No fim, podemos pensar que o próprio Filho de Deus entra na História humana de forma visível, subjuga-se ao tempo (Chronos) e às condições físicas do homem. Poderíamos perguntar-nos: Como receberíamos Jesus hoje? O que faríamos se Maria e José batessem hoje à nossa porta? Quando Deus quis entrar no tempo dos homens, os homens quiseram sair do seu tempo (Chronos) e do tempo da Graça (Kairós). Criaram, por conseguinte, subterfúgios e, como Adão, esconderam Dele o seu rosto. É certo que a glória de Deus em sua totalidade só poderá ser contemplada quando estivermos purificados de todas as nossas faltas e participarmos do convívio dos eleitos. Mas Deus nos permite, pelo nascimento de Seu Filho, contemplarmos de antemão a prefiguração do Seu poder e da sua glória.

O Evangelho nos relata o cenário que Maria e José encontraram na fria noite em Belém. Mais do que hospedarias fechadas para um pobre casal, os corações encontravam-se cerrados no comodismo e no egocentrismo. Quem está fechado em si não se dá conta de que Deus mesmo está a bater à sua porta e que pede espaço e abrigo. Bateu outrora nas hospedarias em Belém e não encontrou lugar. Bate também hoje e não encontra espaço porque estamos atarefados com coisas pretensamente “importantes”. O tempo para Deus parece tornar-se cada vez mais escasso e disputado com o ativismo das tarefas diárias. A ausência de lugar para o Menino foi aprofundada e aludida na sua essência pelo evangelista João ao escrever: “Veio para o que era Seu, e os Seus não O acolheram” (Jo 1, 11).

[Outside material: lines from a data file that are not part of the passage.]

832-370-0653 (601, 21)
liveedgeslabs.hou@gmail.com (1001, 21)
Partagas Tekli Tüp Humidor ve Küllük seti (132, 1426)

Peçamos que o Senhor nos conceda um coração aberto a acolhê-Lo. Peçamos que o nome de Deus seja solevado e a salvação entre em nossos lares por meio d’Aquele que hoje pede o nosso amor, a nossa atenção e os nossos cuidados. Faze que reine a Paz como promessa do Teu Reino ao reconhecermos que sem Vós toda paz é utópica e toda ideologia é falha. Que a Tua Luz nos conduza à Belém para também nós adorarmos o mistério que ali se fez alcançar. Amém!